Nobledude said:Sorry for my pathetic thread title...but I am reaching a very low point in my life...
A month ago I found out that my fiancee cheated on me...I was ready to forgive her despite her feelings towards me that were no there anymore....she is in love with her former boyfriend whom she has sex when we both went to Romania.
She still keeps in touch with him ....
My dad had a stroke and he is in bad shape.
I cant get my job back after being convalescent due to surgery on my achilles tendon.
I try to find another job but couldnt get one and I really liked my former job and my colleagues...but the owner of the business told me that he laid off 5 people already and it is hard for him to bring me back...

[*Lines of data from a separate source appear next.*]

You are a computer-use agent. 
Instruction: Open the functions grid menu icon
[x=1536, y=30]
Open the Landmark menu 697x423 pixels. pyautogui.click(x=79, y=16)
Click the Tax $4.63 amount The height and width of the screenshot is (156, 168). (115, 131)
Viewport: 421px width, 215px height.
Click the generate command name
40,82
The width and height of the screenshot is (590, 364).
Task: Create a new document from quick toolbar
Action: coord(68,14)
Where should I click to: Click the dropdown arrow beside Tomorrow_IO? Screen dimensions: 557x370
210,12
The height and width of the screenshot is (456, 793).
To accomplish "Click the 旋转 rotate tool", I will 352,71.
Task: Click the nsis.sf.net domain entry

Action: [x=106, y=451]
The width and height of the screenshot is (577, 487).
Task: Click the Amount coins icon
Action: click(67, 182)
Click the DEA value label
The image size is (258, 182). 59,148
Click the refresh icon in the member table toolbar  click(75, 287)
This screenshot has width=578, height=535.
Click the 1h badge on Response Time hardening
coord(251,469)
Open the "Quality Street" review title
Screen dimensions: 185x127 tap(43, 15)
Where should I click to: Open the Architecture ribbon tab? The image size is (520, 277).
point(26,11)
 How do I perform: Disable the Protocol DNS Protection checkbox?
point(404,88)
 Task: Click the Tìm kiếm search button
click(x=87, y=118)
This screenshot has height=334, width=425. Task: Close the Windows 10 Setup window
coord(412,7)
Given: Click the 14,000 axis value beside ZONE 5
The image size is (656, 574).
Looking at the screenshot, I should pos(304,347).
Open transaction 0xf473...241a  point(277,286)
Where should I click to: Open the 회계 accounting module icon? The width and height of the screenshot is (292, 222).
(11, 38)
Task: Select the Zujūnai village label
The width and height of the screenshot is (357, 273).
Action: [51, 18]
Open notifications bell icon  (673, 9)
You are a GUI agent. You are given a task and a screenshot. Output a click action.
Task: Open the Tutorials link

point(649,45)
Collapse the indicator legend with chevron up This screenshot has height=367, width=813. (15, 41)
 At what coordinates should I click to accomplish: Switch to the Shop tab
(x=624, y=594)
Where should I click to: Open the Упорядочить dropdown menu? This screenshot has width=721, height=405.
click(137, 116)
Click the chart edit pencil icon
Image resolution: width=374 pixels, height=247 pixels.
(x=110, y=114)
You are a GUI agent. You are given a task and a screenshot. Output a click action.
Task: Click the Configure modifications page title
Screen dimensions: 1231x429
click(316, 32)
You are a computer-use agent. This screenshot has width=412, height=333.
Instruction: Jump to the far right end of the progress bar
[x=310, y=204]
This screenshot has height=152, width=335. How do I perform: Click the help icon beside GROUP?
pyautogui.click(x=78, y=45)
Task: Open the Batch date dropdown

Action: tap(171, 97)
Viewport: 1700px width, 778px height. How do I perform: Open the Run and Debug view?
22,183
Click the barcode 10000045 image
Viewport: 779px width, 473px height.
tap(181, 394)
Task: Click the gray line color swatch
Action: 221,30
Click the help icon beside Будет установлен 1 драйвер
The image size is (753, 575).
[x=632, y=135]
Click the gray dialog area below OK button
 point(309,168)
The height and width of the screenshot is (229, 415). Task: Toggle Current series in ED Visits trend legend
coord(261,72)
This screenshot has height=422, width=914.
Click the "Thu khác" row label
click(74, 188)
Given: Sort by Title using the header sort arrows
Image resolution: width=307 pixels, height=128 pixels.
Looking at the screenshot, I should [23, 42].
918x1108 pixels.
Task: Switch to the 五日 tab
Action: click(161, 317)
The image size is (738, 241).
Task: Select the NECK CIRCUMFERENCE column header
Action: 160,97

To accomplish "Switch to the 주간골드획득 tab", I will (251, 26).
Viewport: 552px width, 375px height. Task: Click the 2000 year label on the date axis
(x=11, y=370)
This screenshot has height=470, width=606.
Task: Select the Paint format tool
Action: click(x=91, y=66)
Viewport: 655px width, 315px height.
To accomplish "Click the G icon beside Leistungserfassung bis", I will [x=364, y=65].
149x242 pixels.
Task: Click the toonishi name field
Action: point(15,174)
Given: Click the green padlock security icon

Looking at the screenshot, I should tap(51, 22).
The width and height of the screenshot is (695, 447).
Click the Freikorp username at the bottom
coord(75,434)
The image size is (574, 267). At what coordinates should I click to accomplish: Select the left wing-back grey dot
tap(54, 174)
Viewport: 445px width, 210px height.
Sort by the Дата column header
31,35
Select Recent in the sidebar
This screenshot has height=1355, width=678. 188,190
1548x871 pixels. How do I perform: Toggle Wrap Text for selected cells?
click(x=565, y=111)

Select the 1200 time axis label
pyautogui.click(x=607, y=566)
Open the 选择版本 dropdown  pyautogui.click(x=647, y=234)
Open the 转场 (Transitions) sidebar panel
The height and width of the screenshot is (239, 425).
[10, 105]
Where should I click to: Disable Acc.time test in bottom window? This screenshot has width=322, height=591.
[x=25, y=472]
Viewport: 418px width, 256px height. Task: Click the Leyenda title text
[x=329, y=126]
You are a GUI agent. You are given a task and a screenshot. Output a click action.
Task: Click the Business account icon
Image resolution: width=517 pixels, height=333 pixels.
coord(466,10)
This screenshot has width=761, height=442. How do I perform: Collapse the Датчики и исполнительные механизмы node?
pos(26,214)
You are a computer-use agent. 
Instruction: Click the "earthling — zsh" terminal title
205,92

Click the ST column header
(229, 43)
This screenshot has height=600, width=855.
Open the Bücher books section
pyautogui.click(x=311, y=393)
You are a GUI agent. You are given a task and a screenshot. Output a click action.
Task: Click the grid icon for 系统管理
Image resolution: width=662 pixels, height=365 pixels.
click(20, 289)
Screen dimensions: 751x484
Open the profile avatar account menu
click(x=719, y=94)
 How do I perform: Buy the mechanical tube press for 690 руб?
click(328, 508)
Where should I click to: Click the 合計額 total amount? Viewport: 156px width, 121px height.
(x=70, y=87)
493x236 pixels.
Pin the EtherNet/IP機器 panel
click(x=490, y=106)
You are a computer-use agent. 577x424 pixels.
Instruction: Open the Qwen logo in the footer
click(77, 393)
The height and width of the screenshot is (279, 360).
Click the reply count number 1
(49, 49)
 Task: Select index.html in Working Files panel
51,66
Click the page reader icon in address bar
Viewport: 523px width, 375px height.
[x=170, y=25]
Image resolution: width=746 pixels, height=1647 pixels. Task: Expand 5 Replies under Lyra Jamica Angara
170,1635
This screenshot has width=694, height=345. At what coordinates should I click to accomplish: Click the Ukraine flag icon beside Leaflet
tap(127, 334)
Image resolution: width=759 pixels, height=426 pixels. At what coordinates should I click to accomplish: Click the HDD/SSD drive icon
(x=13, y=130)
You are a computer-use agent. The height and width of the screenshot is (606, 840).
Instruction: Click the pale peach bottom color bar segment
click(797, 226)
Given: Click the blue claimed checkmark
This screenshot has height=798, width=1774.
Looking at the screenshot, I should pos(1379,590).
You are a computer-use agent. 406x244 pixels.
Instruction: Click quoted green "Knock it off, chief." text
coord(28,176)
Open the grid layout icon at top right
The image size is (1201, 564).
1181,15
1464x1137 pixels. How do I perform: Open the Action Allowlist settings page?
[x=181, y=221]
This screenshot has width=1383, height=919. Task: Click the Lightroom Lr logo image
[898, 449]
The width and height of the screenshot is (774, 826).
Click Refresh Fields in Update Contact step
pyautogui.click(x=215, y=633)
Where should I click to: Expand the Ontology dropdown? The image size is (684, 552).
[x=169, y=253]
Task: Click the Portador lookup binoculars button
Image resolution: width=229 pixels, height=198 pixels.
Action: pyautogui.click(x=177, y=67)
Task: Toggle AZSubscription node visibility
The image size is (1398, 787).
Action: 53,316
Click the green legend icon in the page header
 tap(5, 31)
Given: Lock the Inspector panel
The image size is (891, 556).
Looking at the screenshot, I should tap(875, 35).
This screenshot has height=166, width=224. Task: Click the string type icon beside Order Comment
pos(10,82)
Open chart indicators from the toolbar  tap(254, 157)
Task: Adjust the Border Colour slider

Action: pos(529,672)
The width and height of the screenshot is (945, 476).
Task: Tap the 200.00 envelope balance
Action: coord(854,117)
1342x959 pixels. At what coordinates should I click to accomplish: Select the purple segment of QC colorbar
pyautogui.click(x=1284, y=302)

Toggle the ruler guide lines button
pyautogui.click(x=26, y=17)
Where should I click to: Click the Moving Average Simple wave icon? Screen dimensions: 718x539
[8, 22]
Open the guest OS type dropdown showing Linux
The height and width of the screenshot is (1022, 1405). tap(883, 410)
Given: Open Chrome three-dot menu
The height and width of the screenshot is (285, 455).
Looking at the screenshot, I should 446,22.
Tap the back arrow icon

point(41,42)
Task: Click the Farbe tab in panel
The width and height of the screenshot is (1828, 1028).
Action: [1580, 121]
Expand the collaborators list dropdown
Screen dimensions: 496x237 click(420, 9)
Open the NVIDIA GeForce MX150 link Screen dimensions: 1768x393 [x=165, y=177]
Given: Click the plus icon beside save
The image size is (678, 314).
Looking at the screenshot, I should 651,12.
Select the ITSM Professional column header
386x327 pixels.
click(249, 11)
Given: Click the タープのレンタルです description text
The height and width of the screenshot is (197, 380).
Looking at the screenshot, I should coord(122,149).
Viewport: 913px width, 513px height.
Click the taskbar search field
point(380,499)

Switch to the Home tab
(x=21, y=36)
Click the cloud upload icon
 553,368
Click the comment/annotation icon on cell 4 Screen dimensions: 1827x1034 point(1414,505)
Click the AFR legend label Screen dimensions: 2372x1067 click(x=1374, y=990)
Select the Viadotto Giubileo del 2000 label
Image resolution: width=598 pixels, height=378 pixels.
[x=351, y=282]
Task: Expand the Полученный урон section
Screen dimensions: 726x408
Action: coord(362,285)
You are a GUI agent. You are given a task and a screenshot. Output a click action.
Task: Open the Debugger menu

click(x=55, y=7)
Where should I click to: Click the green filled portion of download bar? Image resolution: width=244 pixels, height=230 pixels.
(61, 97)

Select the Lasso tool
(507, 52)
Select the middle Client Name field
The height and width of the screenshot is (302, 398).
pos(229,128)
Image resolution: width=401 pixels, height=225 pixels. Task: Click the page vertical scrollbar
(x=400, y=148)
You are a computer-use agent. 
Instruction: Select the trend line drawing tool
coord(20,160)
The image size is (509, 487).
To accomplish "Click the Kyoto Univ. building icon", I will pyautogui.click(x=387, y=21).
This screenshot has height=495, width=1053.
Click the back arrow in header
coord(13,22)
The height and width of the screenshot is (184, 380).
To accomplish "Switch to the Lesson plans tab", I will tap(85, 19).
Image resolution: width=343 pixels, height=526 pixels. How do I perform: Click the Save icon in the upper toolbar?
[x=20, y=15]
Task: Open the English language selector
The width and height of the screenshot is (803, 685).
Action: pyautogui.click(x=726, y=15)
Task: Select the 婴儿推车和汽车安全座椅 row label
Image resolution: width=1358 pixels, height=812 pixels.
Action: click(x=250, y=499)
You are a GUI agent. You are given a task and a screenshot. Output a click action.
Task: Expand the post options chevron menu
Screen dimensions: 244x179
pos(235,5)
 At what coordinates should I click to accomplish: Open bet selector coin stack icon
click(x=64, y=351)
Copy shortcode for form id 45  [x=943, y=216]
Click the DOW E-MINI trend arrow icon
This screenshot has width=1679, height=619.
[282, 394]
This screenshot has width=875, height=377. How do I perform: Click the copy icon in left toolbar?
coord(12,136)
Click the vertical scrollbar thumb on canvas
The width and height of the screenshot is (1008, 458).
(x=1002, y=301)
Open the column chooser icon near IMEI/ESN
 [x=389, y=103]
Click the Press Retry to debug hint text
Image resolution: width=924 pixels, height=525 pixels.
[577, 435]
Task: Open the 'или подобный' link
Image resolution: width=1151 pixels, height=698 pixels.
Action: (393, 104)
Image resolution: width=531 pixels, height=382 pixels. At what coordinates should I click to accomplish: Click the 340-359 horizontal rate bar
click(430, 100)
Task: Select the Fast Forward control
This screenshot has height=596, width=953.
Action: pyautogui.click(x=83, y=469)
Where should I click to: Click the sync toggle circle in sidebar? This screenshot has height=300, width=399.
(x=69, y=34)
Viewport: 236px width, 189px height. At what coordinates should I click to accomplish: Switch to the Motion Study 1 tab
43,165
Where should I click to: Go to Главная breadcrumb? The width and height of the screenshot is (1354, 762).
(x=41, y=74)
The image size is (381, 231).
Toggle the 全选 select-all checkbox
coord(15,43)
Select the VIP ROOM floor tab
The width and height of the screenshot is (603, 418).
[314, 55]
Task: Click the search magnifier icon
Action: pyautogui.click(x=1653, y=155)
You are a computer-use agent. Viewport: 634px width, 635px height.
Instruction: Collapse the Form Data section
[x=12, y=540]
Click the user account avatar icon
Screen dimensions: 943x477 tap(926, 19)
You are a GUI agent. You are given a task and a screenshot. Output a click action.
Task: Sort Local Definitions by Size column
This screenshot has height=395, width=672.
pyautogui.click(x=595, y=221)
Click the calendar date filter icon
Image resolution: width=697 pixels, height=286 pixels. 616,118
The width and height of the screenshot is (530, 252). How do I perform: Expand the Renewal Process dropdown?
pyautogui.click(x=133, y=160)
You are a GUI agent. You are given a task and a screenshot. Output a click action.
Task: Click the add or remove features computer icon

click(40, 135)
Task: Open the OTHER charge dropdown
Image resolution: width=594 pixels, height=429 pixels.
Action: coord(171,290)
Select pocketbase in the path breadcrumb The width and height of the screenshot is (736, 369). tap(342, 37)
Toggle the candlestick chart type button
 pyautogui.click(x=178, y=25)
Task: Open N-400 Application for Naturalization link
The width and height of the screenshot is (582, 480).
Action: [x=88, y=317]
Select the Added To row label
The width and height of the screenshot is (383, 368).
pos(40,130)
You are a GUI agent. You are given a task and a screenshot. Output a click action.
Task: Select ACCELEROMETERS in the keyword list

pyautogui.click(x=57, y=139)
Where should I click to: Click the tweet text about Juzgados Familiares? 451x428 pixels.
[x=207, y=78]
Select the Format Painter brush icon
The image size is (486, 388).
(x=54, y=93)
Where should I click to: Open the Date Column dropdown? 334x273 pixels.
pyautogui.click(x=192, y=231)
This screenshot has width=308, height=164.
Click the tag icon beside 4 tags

I cant suffer anymore....I love my baby daughter but I cant stand not having a job and seeing my fiancee emailing and thinking of her lover!
I was searching on line suicidal sites but I dont muster the courage to do it yet...
So here goes nothing....I have no more pride or ego in myself....
I dont care if you give me shit or insult me due to my macabre thoughts....
It wont offend me anymore...nothing can...
layinback said:you need to see a doctor or a therapist.
rejection \ getting cheated on is a part of life.
what you are experiencing is not eternal.
it seems like it is but it WILL PASS.
you're not thinking rationally bro......
you need to get help immediately
in the meantime, don't be alone.
call friends and fami
get out of the house and DO NOT ISOLATE
digimon7068 said:first of all, suicide is the ultimate selfish/self-indulgent act. . .you have a child. . .you surrendered your right to be selfish. . .so put that shit out of your head. . .
now. . .you have two choices. . .you can look at the current state of your life as being empty and worthless and meaningless. . .or you can see it as an empty, clean slate. . .an opportunity to start fresh. . .to reinvent yourself. . .unburdended by the fears that most of us have (e.g., worrying about losing all our shit). . .
the choice is yours. . .
Nobledude said:If something horrible were to happen, I hope that there will be a voice who would tell the true story to my daughter....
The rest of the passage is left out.